Re: prevent immature WAL streaming

At Thu, 2 Sep 2021 18:43:33 -0400, Alvaro Herrera <alvherre(at)alvh(dot)no-ip(dot)org> wrote in
> On 2021-Sep-02, Kyotaro Horiguchi wrote:
>
> > So, this is a crude PoC of that.
>
> I had ended up with something very similar, except I was trying to cram
> the flag via the checkpoint record instead of hacking
> AdvanceXLInsertBuffer(). I removed that stuff and merged both, here's
> the result.
>
> > 1. This patch is written on the current master, but it doesn't
> > interfare with the seg-boundary-memorize patch since it removes the
> > calls to RegisterSegmentBoundary.
>
> I rebased on top of the revert patch.

Thanks!

> > 2. Since xlogreader cannot emit a log-message immediately, we don't
> > have a means to leave a log message to inform recovery met an
> > aborted partial continuation record. (In this PoC, it is done by
> > fprintf:p)
>
> Shrug.
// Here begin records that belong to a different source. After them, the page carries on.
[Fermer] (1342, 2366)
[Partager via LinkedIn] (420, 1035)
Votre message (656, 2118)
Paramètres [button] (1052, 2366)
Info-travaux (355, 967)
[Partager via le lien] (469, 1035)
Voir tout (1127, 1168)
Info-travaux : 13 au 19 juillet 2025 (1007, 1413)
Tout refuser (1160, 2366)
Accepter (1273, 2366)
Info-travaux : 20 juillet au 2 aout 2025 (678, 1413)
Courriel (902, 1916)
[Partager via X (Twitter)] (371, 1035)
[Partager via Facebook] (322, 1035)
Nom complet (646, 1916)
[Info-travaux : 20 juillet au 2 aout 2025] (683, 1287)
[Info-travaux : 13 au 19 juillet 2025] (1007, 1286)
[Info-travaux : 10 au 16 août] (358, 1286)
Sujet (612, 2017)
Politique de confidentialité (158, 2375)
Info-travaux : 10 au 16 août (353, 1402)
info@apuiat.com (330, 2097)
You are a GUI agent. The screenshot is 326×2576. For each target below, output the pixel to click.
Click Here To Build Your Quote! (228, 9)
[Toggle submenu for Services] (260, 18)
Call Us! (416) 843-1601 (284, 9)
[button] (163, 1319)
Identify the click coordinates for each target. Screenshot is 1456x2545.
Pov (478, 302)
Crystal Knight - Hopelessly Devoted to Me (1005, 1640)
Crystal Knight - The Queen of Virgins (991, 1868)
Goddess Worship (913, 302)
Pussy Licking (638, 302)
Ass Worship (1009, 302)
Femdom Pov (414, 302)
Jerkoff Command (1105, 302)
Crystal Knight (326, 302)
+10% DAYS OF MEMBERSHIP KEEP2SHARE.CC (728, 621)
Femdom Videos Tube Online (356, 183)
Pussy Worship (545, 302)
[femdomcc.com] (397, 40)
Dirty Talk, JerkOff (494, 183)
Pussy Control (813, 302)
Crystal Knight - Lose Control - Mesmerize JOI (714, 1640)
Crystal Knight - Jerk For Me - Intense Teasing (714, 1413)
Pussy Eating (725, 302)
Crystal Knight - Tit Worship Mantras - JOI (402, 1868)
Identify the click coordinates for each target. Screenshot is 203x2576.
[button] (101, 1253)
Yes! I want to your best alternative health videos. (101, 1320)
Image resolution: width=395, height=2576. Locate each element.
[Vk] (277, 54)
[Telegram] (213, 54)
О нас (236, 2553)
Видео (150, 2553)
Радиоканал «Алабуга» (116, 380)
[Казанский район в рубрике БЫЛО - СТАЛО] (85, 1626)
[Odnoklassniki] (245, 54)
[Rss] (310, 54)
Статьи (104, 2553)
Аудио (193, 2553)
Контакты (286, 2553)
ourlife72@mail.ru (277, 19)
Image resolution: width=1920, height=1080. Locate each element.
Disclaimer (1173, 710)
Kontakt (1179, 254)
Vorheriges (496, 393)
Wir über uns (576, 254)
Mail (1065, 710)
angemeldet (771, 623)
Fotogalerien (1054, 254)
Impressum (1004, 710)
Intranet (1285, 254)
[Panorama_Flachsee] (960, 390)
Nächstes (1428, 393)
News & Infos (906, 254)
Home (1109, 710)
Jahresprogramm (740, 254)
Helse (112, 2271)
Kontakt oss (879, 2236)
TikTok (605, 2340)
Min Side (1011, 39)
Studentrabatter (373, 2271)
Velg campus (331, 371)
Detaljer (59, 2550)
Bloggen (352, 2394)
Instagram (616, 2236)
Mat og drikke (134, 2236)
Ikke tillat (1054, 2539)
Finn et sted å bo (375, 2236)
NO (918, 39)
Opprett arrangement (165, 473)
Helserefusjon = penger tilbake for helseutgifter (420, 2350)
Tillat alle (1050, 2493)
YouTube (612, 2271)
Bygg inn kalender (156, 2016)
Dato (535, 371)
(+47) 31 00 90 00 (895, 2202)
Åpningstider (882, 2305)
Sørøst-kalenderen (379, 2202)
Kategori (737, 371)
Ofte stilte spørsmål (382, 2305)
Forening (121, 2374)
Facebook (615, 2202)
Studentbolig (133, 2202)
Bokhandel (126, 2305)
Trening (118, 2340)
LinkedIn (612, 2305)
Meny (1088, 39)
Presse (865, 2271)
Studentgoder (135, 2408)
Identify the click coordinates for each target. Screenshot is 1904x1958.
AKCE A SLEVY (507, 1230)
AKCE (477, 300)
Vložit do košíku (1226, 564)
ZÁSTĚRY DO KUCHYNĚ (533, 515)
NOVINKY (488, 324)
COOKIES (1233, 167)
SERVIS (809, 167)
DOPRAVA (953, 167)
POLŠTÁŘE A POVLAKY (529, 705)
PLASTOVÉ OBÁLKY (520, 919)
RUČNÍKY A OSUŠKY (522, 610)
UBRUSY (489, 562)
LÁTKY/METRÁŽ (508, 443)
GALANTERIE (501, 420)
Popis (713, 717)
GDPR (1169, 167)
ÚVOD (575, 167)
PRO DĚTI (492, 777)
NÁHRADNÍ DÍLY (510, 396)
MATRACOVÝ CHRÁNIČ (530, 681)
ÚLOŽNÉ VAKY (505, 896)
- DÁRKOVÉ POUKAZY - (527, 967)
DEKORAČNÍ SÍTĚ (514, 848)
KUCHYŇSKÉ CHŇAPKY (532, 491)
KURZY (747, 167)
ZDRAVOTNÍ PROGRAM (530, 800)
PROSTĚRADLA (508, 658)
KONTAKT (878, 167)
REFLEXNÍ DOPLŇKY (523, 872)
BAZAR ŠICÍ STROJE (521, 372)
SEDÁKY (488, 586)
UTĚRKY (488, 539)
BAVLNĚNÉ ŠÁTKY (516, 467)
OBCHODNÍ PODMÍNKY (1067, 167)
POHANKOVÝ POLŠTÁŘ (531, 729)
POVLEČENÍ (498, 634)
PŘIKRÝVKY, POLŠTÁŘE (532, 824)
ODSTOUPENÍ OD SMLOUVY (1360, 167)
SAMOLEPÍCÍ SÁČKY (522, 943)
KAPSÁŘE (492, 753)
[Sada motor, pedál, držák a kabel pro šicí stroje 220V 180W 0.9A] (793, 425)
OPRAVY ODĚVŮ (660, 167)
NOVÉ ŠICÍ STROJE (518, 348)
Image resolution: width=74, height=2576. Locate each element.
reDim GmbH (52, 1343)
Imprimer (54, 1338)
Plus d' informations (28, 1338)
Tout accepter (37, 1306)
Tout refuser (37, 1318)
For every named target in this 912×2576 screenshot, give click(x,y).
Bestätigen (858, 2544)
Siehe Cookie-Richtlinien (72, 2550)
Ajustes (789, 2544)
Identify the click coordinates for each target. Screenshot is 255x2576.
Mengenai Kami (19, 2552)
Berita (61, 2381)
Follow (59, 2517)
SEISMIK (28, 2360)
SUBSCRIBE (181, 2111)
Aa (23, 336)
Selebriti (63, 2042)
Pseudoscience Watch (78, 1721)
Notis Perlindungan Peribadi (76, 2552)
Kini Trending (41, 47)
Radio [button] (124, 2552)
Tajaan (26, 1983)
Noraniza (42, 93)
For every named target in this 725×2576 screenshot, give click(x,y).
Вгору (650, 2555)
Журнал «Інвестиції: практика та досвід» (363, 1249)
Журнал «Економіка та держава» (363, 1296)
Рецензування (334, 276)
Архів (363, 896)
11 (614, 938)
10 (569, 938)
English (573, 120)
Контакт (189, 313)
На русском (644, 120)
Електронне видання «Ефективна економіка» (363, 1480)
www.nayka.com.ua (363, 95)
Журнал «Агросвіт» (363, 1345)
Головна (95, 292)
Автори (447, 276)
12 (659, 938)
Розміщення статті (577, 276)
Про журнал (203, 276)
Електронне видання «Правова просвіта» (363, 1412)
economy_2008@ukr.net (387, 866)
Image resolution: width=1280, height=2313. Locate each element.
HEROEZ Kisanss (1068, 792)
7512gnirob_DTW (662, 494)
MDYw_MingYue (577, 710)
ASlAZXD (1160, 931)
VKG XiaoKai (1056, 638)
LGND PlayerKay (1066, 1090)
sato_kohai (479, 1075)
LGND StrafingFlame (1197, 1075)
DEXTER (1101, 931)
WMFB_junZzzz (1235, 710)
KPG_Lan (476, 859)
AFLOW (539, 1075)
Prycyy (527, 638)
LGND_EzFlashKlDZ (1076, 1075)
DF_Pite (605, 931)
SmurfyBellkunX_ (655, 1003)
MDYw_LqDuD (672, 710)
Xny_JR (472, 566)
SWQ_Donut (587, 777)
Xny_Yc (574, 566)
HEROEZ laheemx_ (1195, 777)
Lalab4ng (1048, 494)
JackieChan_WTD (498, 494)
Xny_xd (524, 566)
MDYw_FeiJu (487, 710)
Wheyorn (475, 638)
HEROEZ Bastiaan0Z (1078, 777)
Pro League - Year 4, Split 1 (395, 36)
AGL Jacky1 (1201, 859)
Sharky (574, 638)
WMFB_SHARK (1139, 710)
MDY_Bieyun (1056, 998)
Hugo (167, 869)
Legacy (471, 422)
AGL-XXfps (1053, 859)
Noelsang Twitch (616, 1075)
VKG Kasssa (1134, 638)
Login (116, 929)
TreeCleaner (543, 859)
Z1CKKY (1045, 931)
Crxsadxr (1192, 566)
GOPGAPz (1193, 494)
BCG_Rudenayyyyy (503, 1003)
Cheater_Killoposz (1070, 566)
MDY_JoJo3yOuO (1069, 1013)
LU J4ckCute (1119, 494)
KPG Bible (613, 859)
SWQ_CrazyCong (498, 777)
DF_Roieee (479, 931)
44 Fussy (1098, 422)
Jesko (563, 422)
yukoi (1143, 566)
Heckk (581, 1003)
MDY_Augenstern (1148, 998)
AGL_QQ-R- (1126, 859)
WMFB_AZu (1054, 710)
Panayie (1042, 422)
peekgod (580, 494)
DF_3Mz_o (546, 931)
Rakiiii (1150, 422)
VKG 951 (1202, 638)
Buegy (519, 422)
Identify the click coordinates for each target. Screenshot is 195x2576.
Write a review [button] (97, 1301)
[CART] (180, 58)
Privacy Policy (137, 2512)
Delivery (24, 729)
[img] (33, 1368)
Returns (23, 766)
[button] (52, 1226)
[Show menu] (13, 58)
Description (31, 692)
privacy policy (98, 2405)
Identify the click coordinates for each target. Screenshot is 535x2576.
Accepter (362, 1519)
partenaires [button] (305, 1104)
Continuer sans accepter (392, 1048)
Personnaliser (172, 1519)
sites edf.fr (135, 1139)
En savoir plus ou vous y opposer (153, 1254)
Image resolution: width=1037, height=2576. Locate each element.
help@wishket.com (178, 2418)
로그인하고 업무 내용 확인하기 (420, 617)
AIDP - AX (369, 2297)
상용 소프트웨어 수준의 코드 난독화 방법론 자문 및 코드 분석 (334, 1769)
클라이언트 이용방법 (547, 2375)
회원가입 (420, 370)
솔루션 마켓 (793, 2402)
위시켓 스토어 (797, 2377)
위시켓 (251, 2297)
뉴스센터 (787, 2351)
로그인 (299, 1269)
We can just use an #ifndef FRONTEND / elog(LOG). (I didn't keep
> this part, sorry.)

No problem, it was mere a develop-time message for behavior
observation.

> > 3. Myebe we need to pg_waldump to show partial continuation records,
> > but I'm not sure how to realize that.
>
> Ah yes, we'll need to fix that.

I just believe 0001 does the right thing.

0002:
> + XLogRecPtr abortedContrecordPtr; /* LSN of incomplete record at end of
> + * WAL */

The name sounds like the start LSN. doesn't contrecordAbort(ed)Ptr work?

> if (!(pageHeader->xlp_info & XLP_FIRST_IS_CONTRECORD))
> {
> report_invalid_record(state,
> "there is no contrecord flag at %X/%X",
> LSN_FORMAT_ARGS(RecPtr));
> - goto err;
> + goto aborted_contrecord;

This loses the exclusion check between XLP_FIRST_IS_CONTRECORD and
_IS_ABROTED_PARTIAL. Is it okay? (I don't object to remove the check.).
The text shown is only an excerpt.